This entry is a followup to part I which you should absolutely read here before continuing on.

Where we left off

We concluded that while a vectorised memcmp() is a win, there are some cases where it won't quite perform.

The overhead of enabling ALTIVEC

In the kernel we explicitly don't touch ALTIVEC unless we need to, this means that in the general case we can leave the userspace registers in place and not have do anything to service a syscall for a process.

This means that if we do want to use ALTIVEC in the kernel, there is some setup that must be done. Notably, we must enable the facility (a potentially time consuming move to MSR), save off the registers (if userspace we using them) and an inevitable restore later on.

If all this needs to be done for a memcmp() in the order of tens of bytes then it really wasn't worth it.

There are two reasons that memcmp() might go for a small number of bytes, firstly and trivially detectable is simply that parameter n is small. The other is harder to detect, if the memcmp() is going to fail (return non zero) early then it also wasn't worth enabling ALTIVEC.

Detecting early failures

Right at the start of memcmp(), before enabling ALTIVEC, the first 64 bytes are checked using general purpose registers. Why the first 64 bytes, well why not? In a strange twist of fate 64 bytes happens to be the amount of bytes in four ALTIVEC registers (128 bits per register, so 16 bytes multiplied by 4) and by utter coincidence that happens to be the stride of the ALTIVEC compare loop.

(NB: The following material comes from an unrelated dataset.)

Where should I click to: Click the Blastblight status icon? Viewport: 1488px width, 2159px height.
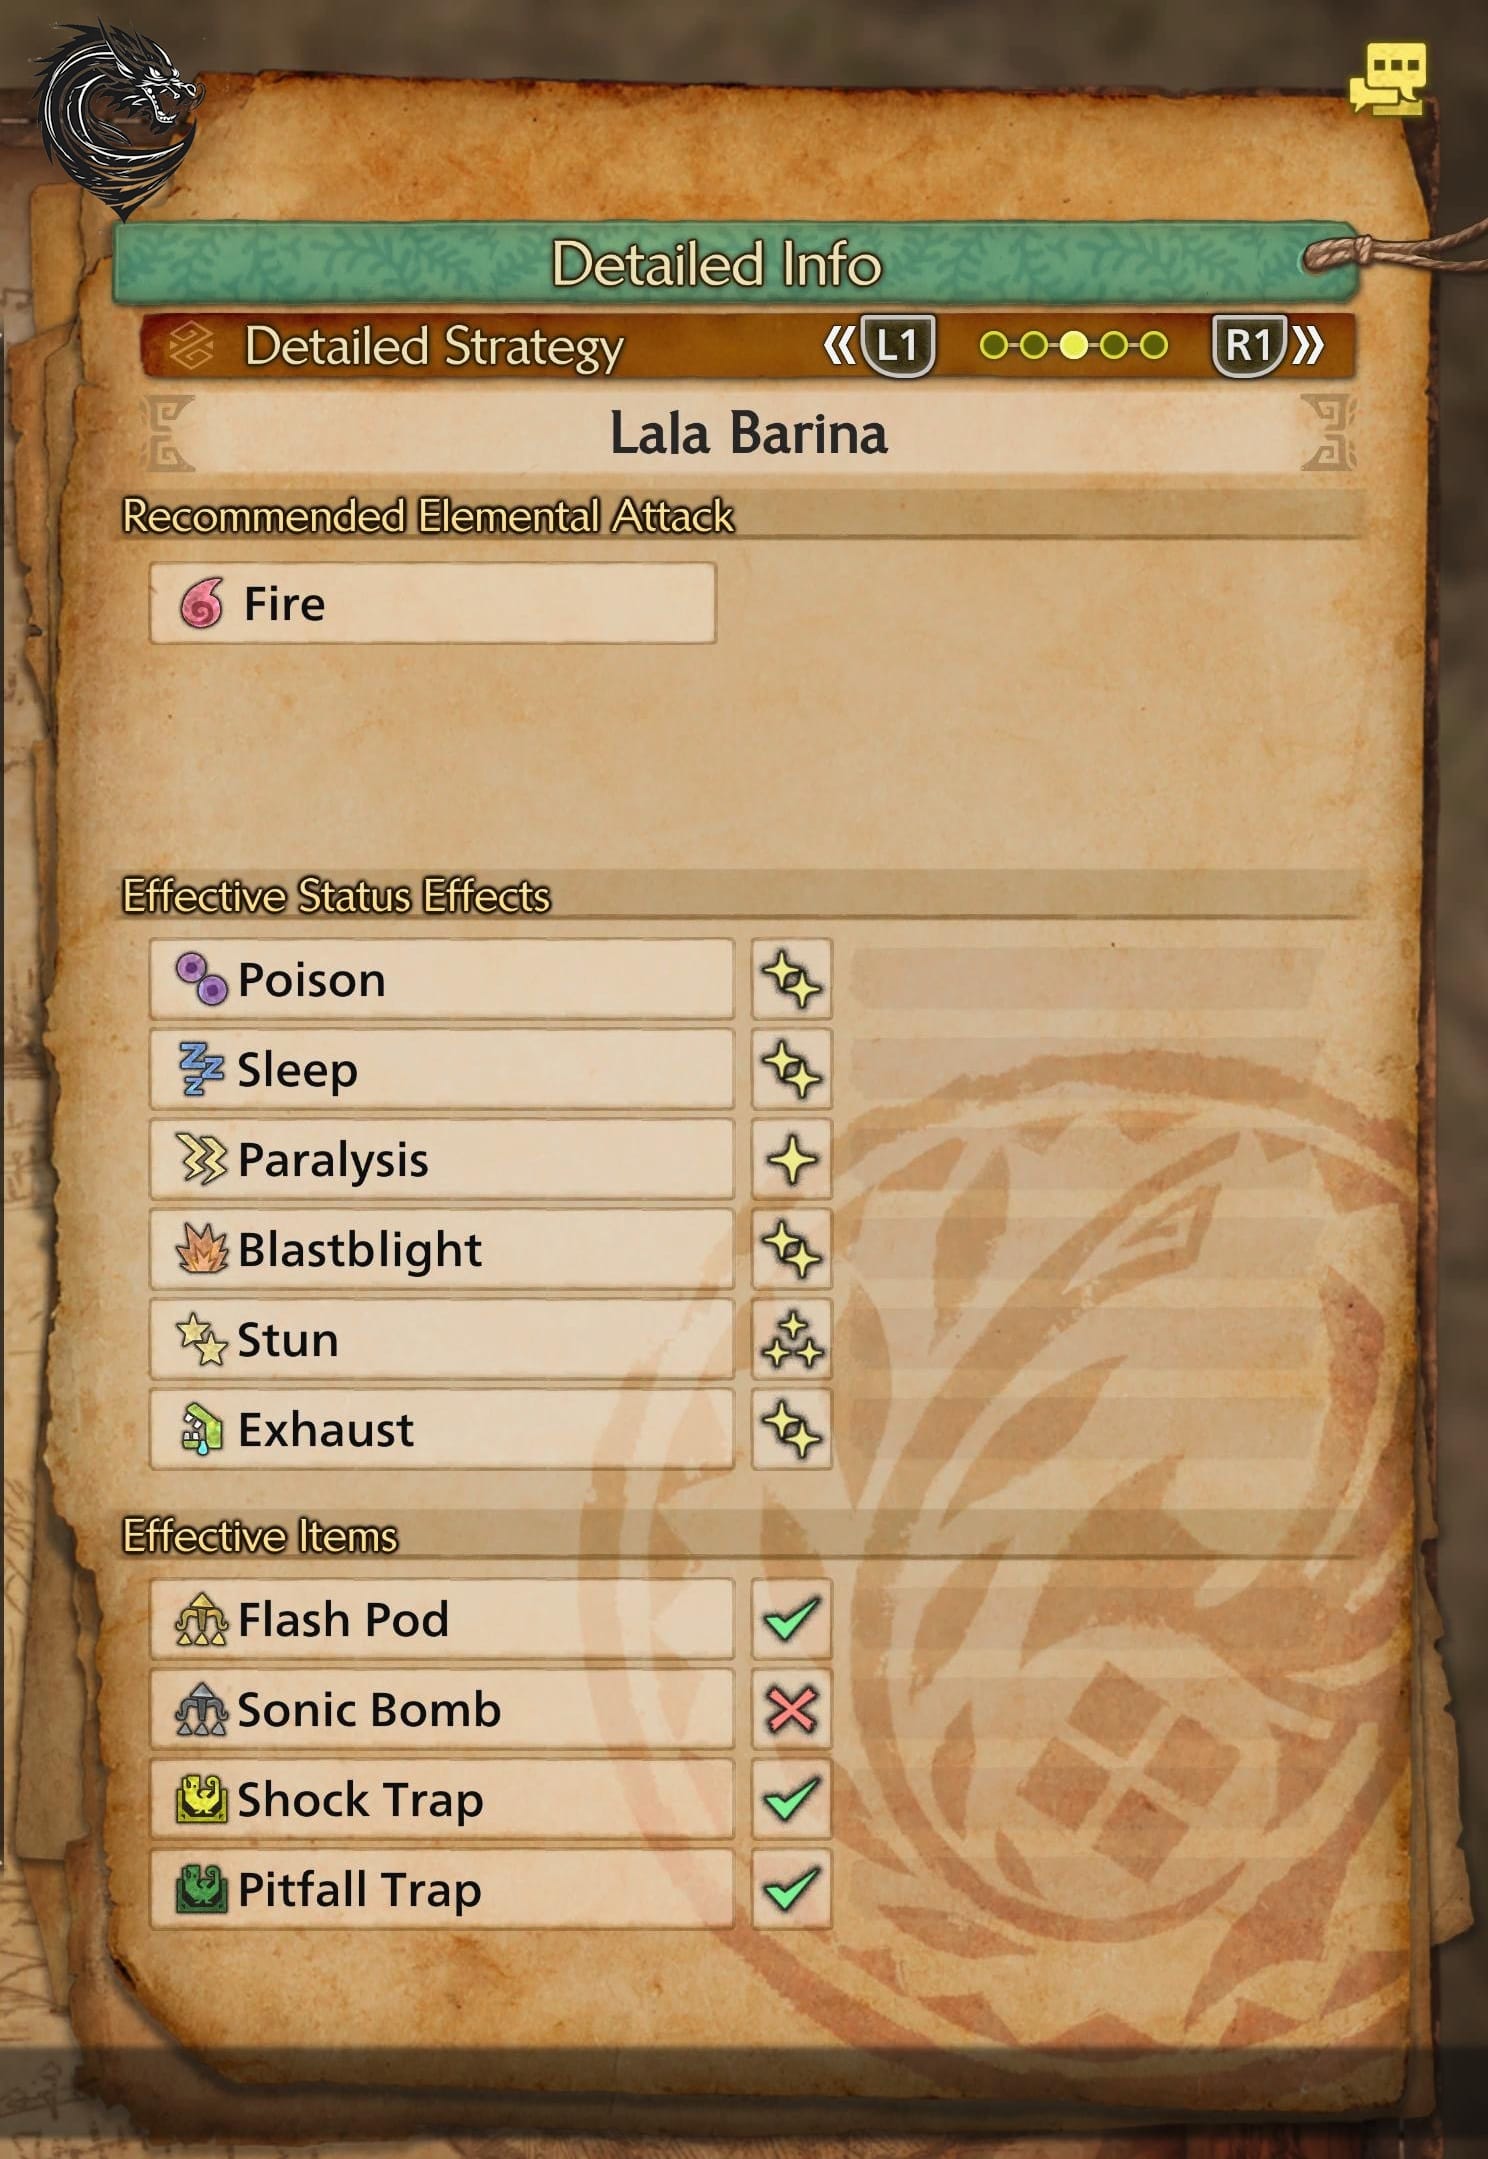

What does this all look like

Well unlike part I the results appear slightly less consistent across three runs of measurement but there are some very key differences with part I. The trends do appear to be the same across all three runs, just less pronounced - why this is is unclear.

The difference between run two and run three clipped at deltas of 1000ns is interesting: Sample 2: Deltas below 1000ns

vs

Sample 3: Deltas below 1000ns

The results are similar except for a spike in the amount of deltas in the unpatched kernel at around 600ns. This is not present in the first sample (deltas1) of data. There are a number of reasons why this spike could have appeared here, it is possible that the kernel or hardware did something under the hood, prefetch could have brought deltas for a memcmp() that would otherwise have yielded a greater delta into the 600ns range.

What these two graphs do both demonstrate quite clearly is that optimisations down at the sub 100ns end have resulted in more sub 100ns deltas for the patched kernel, a significant win over the original data. Zooming out and looking at a graph which includes deltas up to 5000ns shows that the sub 100ns delta optimisations haven't noticeably slowed the performance of long duration memcmp(), Samply 2: Deltas below 5000ns.

Conclusion

The small amount of extra development effort has yielded tangible results in reducing the low end memcmp() times. This second round of data collection and performance analysis only confirms the that for any significant amount of comparison, a vectorised loop is significantly quicker.

The results obtained here show no downside to adopting this approach for all power8 and onwards chips as this new version of the patch solves the performance regression for small compares.